The Occident Lodge #346 was formed specifically to serve the Masons living in the western part of Toronto. The petition to Grand Lodge requesting dispensation to hold a lodge contained 89 names. The Lodge was warranted at the annual communication in July of 1876, consecrated in August and it moved into Occident Hall in December of the same year. This building, on the South East corner of Queen & Bathurst still exists, but has changed a great deal over its lifetime.
There is a photo in the City of Toronto archives showing the building as it appeared in 1928, at which time it probably looked much the same as when it was built.
The building facade actually names it the “Occident Buildings” and shows dates of A.D. 1876 and also A.L. 5876. A.L. is “Anno Lucis” or “Year of Light” (often used for Masonic dates) which is intended to count forward from the first Chapter of Genesis. i.e. “… Let there be Light…”.
Entries in the lodge minutes for May 1876 refer to “… the offer by “Messrs West and Watson who propose at once erecting a large building on the south east corner of Queen & Bathurst Streets.
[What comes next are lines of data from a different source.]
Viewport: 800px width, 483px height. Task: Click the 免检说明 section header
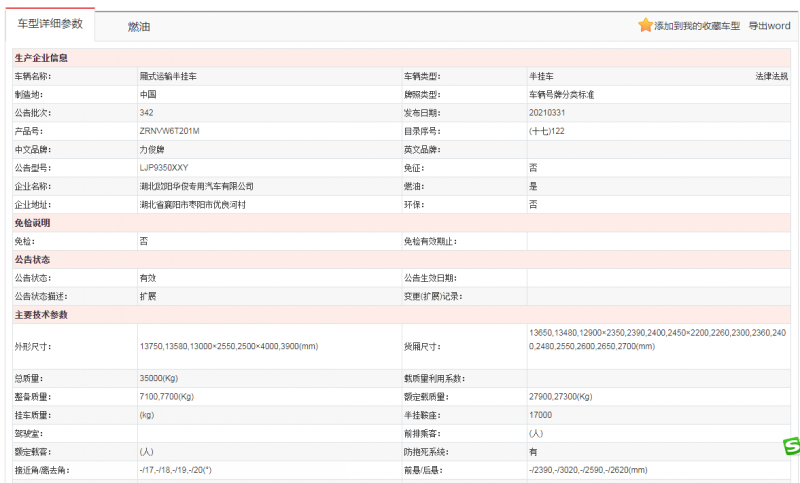(32, 222)
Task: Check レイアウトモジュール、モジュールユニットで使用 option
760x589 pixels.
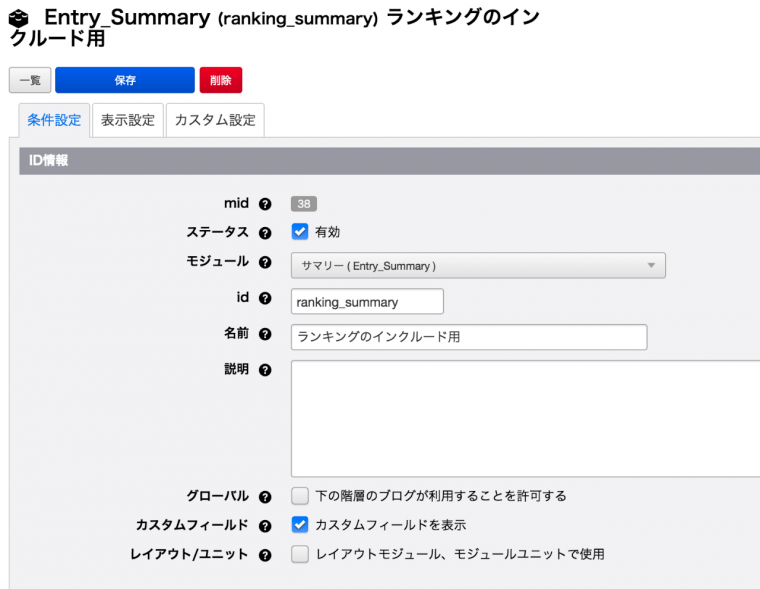Action: [300, 554]
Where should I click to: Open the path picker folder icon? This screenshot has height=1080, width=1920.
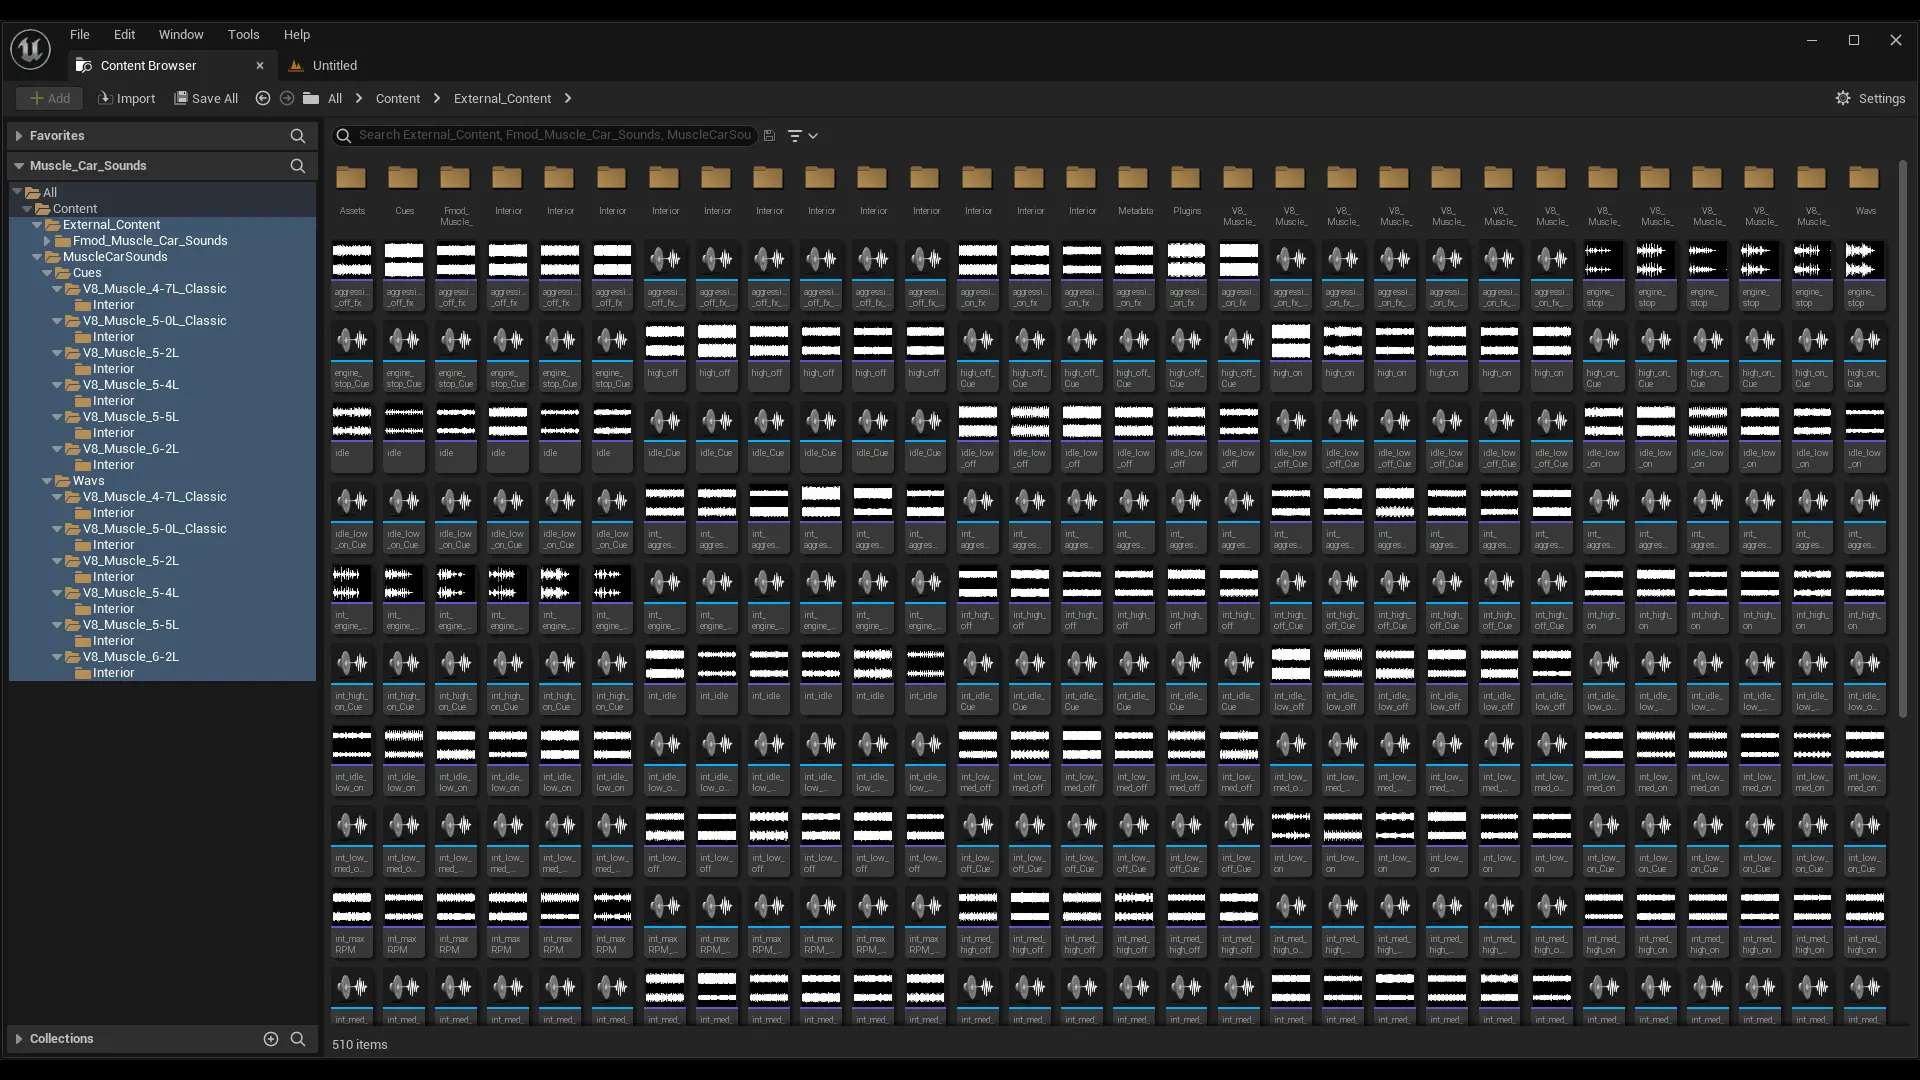point(311,98)
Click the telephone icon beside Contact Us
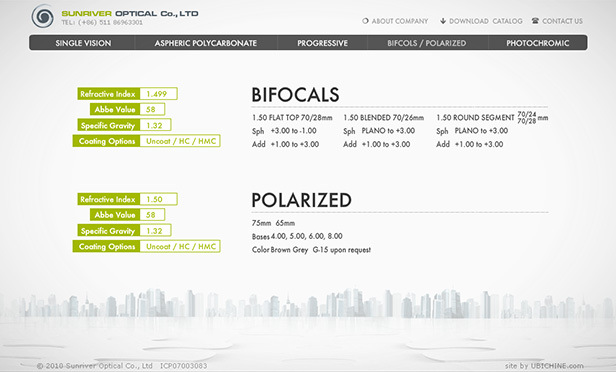616x372 pixels. point(535,20)
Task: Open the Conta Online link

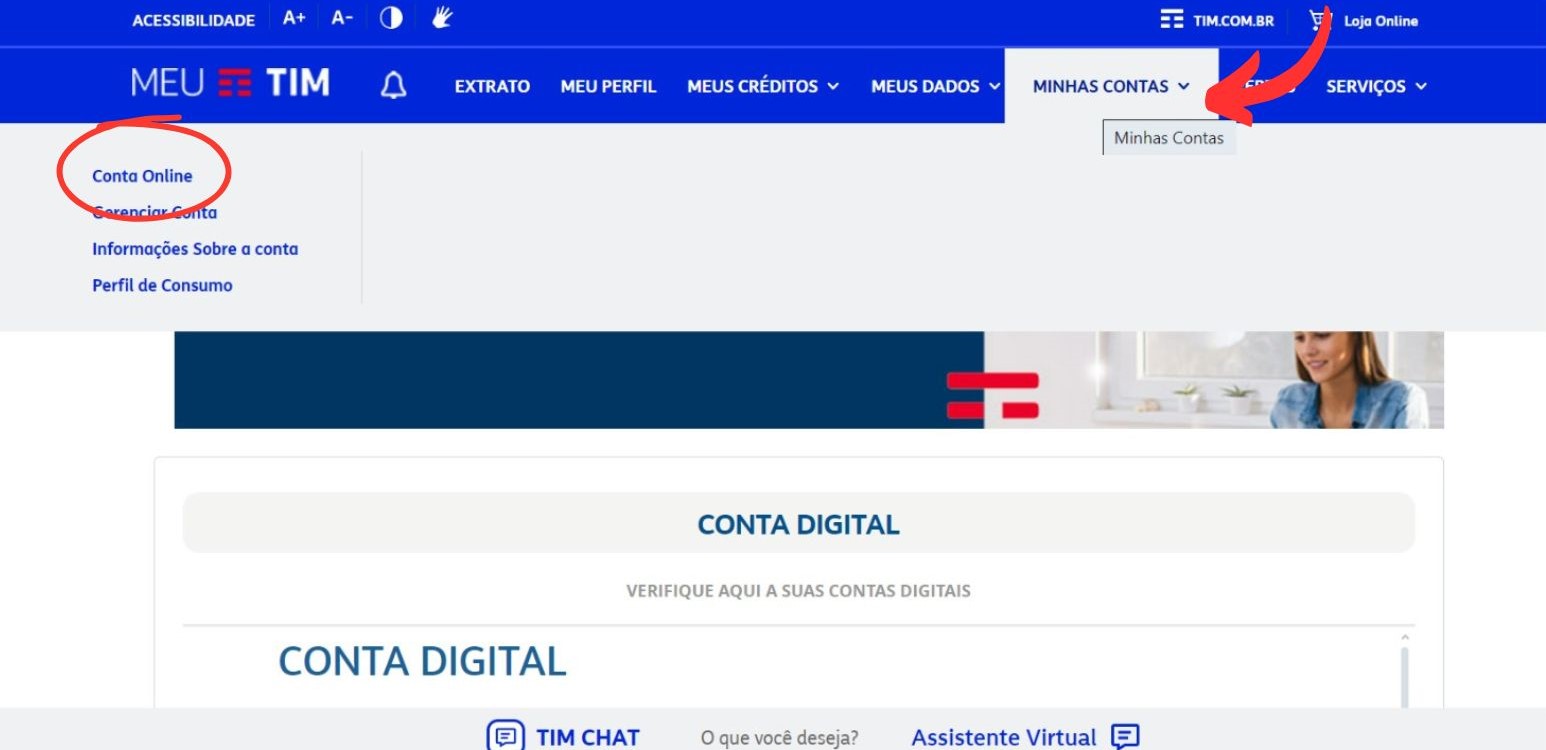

The third or top story of which is offered as a Lodge Room…”. The proposal was accepted, and representatives of the lodge were involved in supervising the construction to ensure that the top floor would be suitable for use by a Masonic Lodge.
The architect was E. J. Lennox, also the architect for Old City Hall, Casa Loma, and many other elegant structures in the city. Occident Hall seems to be the first building definitely known to have been designed by him.
In 1898 the lodge considered a move to the Temple Building at Bay & Richmond, but voted against the move and remained at Queen & Bathurst. The Temple Building in question would have been the Forresters Building, which had a lodge room on the top floor and was home to a number of Masonic Lodges as well as of course the Forresters themselves.
I believe Occident Lodge continued to meet at Occident Hall until 1911, when it moved to the new Masonic Hall on College Street.
Occident Hall originally housed a pharmacy on the ground floor, and subsequently served for many uses. It has been a hotel, a tavern, a night club, and currently houses a retail store. The top floor was removed in 1948 when it was restructured for use as a hotel. It was painted a dreadful purple when it served as home to the Big Bop night club, but has since been beautifully restored.